Çoğu insan hayatının önemli bir kısmını –hatta tamamını– başkaları kendisi hakkında neler düşünüyor diye endişe duymakla geçiriyor. Sevdiklerimize karşı kendimizi tam anlamıyla yansıtabilmek elbette önemli; ancak birisi çıkıp da arzularımızı veya hedeflerimizi olumsuz bir dille eleştirirse “Ne düşündüğünüz zerre kadar umurumda değil!” demeyi öğrenmeliyiz. Başkası ne der, ne düşünür diye kafa patlatmaktan vazgeçersek kendi hedeflerimize odaklanır ve iç huzur yakalarız.

“Benim zararıma dahi olsa bulunduğum topluma kendimden bir şeyler vereceğim”

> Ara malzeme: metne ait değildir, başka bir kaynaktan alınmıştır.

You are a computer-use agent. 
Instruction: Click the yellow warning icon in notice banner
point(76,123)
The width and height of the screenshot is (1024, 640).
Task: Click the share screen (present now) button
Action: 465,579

Ölüm döşeğine düştüğünüz vakit “Vermek, almaktır.” felsefesi kulağa mantıklı gelecektir. Kendi bencil arzularımızı önemseyip, tüm hayatımızı hep başkalarından bir şeyler alarak geçirdiysek, tüm olumlu duygular ve düşünceler yerini pişmanlık, suçluluk ve utanca bırakmış demektir.

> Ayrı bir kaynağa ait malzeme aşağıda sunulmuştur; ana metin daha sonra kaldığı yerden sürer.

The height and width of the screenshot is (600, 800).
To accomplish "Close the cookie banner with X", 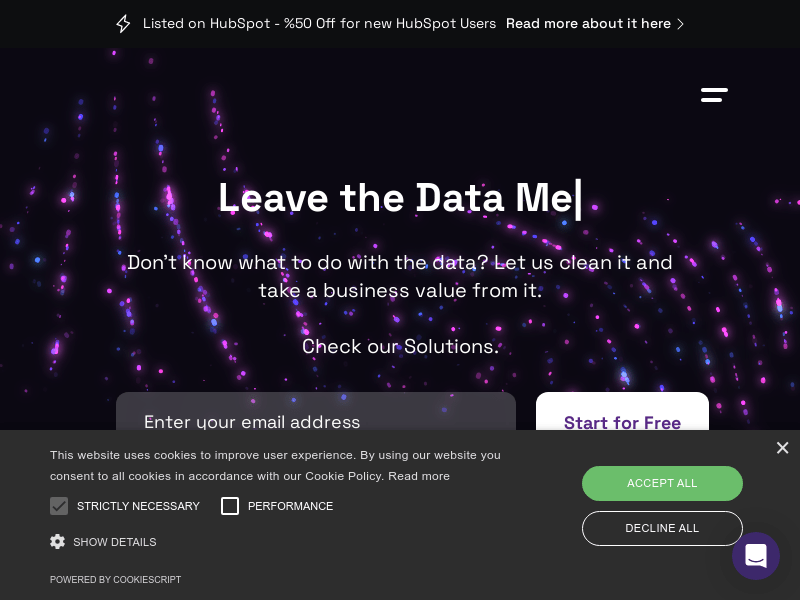I will (x=782, y=448).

İnsanlar topluluk halinde yaşayan hayvanlardır. Bir topluluk etrafında bir araya geldiğimiz insanlar ve destekleri olmasaydı bugünkü anlamıyla hayatta kalamaz ve gelişemezdik. Bu ilkeye göre hareket etmediysek kendi iç doğamızla paralel bir şekilde davranmadık demektir.

İster işimiz aracılığıyla, ister gönüllü olarak çalışarak olsun, bunu başarmanın birçok yolu var. Şunu unutmayın: Etrafımızdaki sevgi dolu insanlar olmasaydı birçok deneyim ve kurduğumuz bağlantılardan mahrum kalırdık. Öyleyse, “İhtiyacım olan her şeye sahibim; başkaları için güzel şeyler yapacağım.” deyin.

“Duygularım, benim dışımda hiçbir şey ya da kimsenin denetimi altına giremez”

Hayat kimi zamanlarda acımasızdır. İnsanlar birbirine berbat şeyler yapar, ancak en nihayetinde hissettiklerimiz konusunda nihai söz bize düşer. Bazı deneyimler ise elimizden gelenden daha fazlasını gerektirir. Bu durum, bizi olumsuz bir şekilde etkiler. Ancak hislerimizi kontrolümüz altına aldığımız an huzura ereriz. Hayatımızda başımıza gelen her ne ise ve değiştirmemiz de mümkün değilse, durumu olduğu gibi kabullenip hissetmeniz gereken her neyse sorumluluğunu üstlenin. İster biten bir ilişki, ister işinizi kaybetmeniz… Hiç fark etmez. Bu sayede iç huzurunuzu sürdüreceksiniz.

“Orta yaş bunalımına girmeden önce hayata dair büyük sorularla baş edecek kadar cesurum”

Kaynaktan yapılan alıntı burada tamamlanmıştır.